I was just playing around getting a feel for it. This will be going for a fundraiser I need daylight to trace image properly. I'm thinking of trying to find an image for each season/holiday. Maybe do a quilt as you go type thing, so I'm not messing image on back, then m ake the mini quilt double sided? I'm considering getting a table top mini quilt hanger (where do I find those)?
Heidi


----------



## Belfrybat (Feb 21, 2003)

Cute! 
Try here for mini quilt hangers: 
http://robinsonswoodcrafts.com/wirequiltholders4.htm


----------



## Debbie in Wa (Dec 28, 2007)

Horsemom, isn't this kinda fun. Remember to go over the area real good for the color to become deeper. I found that I had to only go over the area once with the paper towel and hot iron to set the color in. I too have plans to make a couple of quilts this way. you can find all kinds of neat color books at the dollar tree store.


----------



## HorseMom (Jul 31, 2005)

I used to have a coloring book when I was a kid telling the story of why the unicorns didn't get on the ark. I'm hoping mom still has it cause I loved the way the unicorns were done. I thought I saw Cherokee with it once but mom says she doesn't think she has it 
Heidi


----------



## Texasdirtdigger (Jan 17, 2010)

Too cute!


----------



## rjayne (Sep 20, 2004)

Fun idea. We have made quilts like this at school with the students. 
We found crayola crayons worked the best and make sure you heat set them with an iron and paper towel. 
And as posted earlier, if you want a darker color, go over the area with crayons more as some comes off when you beat set it. 
Post pics when it is done


Sent from my iPhone using Homesteading Today


----------



## newcolorado (Jan 31, 2012)

How does the colors hold up in washing? I can remember we did in school for wall picture . 70 years or so ago. I can not remember mom ever washing it. I did have fabic paint back in early 50's in jars and then they were selling tubes of the paint. 

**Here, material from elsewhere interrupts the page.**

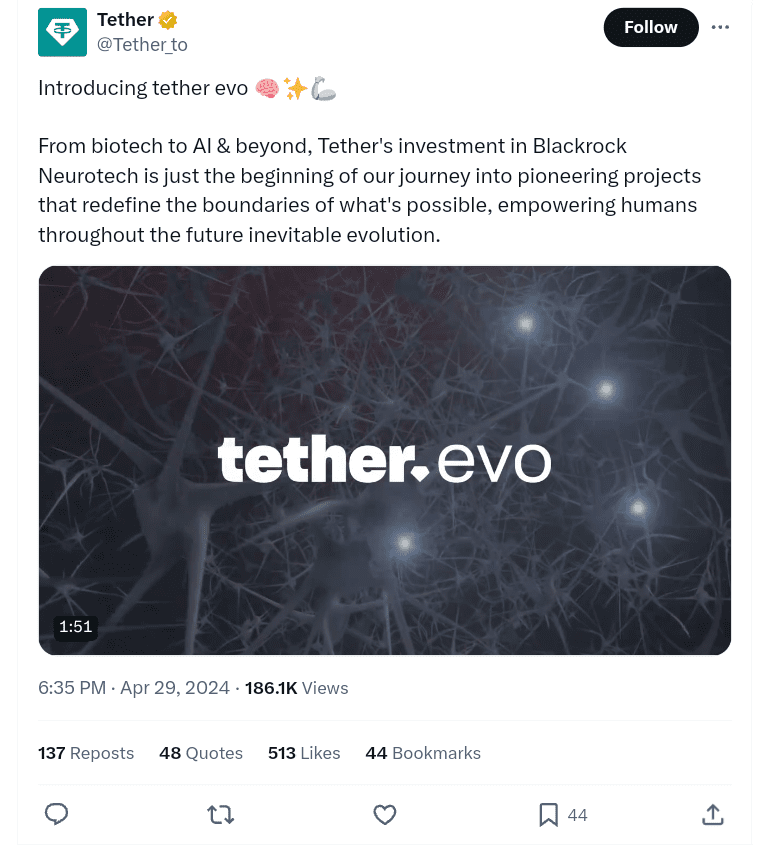The height and width of the screenshot is (845, 765).
Task: Click the Follow button
Action: coord(650,27)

Right now hands too sore to cut stuff but I think I can sew some. Arthritis. I got my hands banged up and it flared up. Hopely I can get some done this winter.


----------



## HorseMom (Jul 31, 2005)

Newcolorado I have not washed anything that was colored. This was just a prototype to get the feel for the technique. I'm in the middle of moving so everything sewing has been put on hold.
Heidi


----------



## newcolorado (Jan 31, 2012)

Heidi'
I know about moving and my stuff is packed to get in yet.


----------